Vous nous imposez, à nous aussi professeurs, non seulement de ne plus reconnaître les votes de grève des assemblées étudiantes, mais encore de dénoncer ceux de nos étudiants qui refuseraient de soumettre à votre projet de loi.

Monsieur Charest, n’avez-vous pas honte de dresser les étudiants contre les étudiants et les professeurs contre les étudiants ? N’avez-vous pas honte d’exacerber les tensions ? Comment voulez-vous que l’on enseigne dans ce climat pourri ?

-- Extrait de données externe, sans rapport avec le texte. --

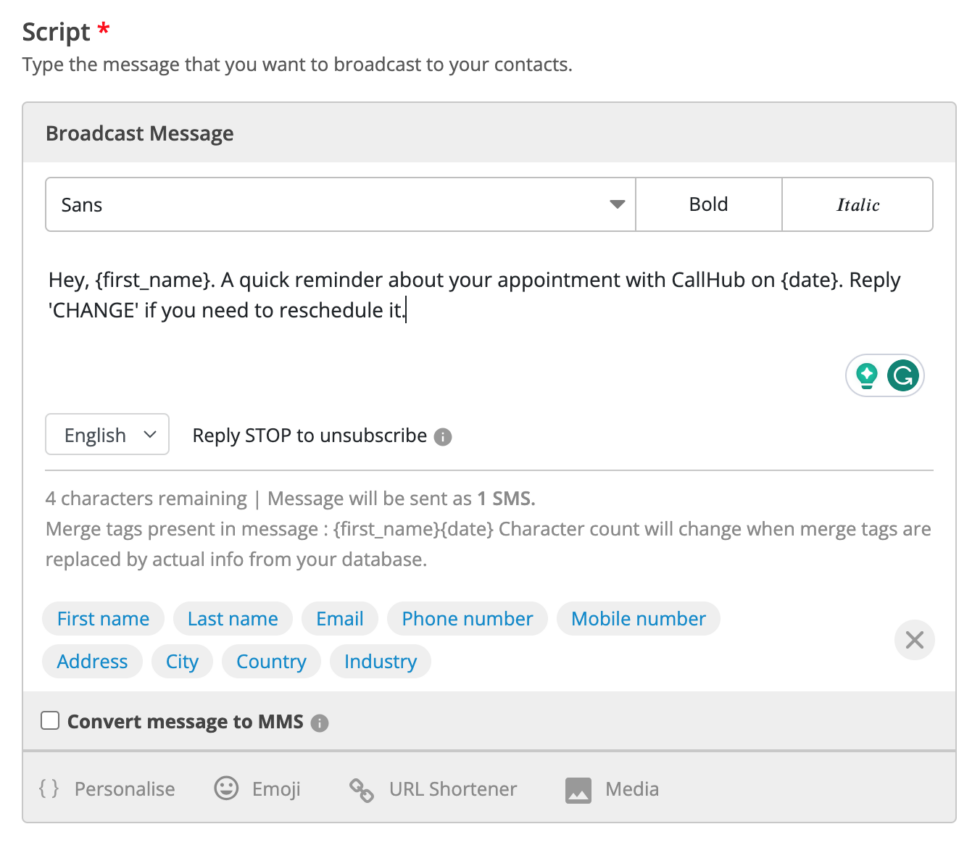
Task: Click the font dropdown arrow triangle
Action: point(618,204)
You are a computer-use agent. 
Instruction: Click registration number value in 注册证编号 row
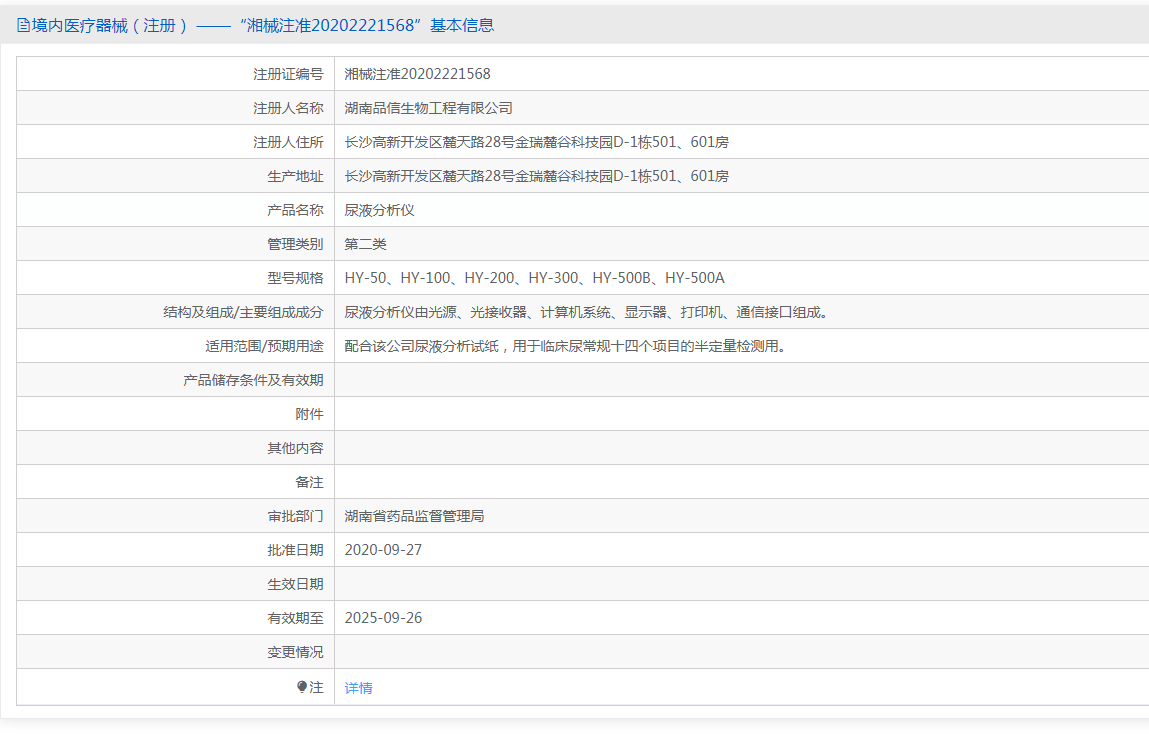417,74
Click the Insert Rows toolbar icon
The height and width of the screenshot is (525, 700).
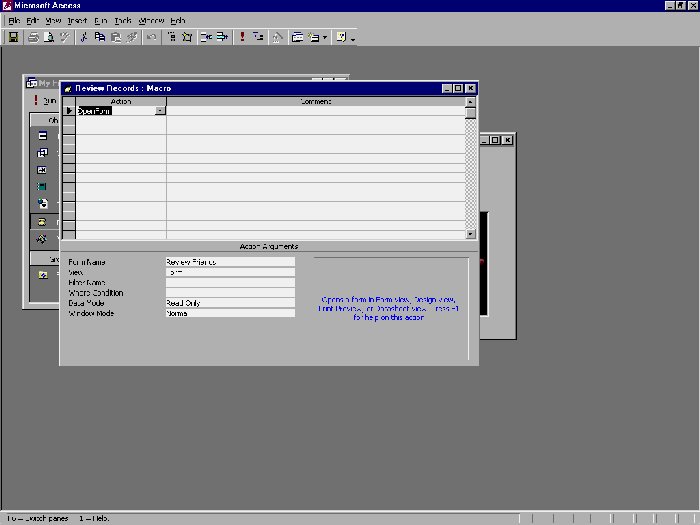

Monsieur Charest, vous êtes responsable de la dégradation de nos institutions démocratiques. Vous avez sali deux institutions assurant l’exercice de la justice dans notre société : la police et les tribunaux.

Aux yeux des étudiants, elles ne sont malheureusement plus que la passive courroie de transmission de vos désirs.

Comme beaucoup de professeurs, je veux moi-même suivre la règle de droit, je veux suivre les lois qui émanent de l’Assemblée nationale, mais cette loi est si abjecte - je sais par exemple qu’elle sera peut-être rendue inconstitutionnelle par le plus haut tribunal du pays - que, comme beaucoup de professeurs, je suis un être écartelé entre sa conscience morale et la règle de droit.

On ne peut pas demander à un être écartelé d’enseigner; ce climat est intenable. Abrogez cette loi pendant qu’il est encore temps, c’est la seule chose que vous puissiez faire pour regagner un peu de respect aux yeux des professeurs et des étudiants.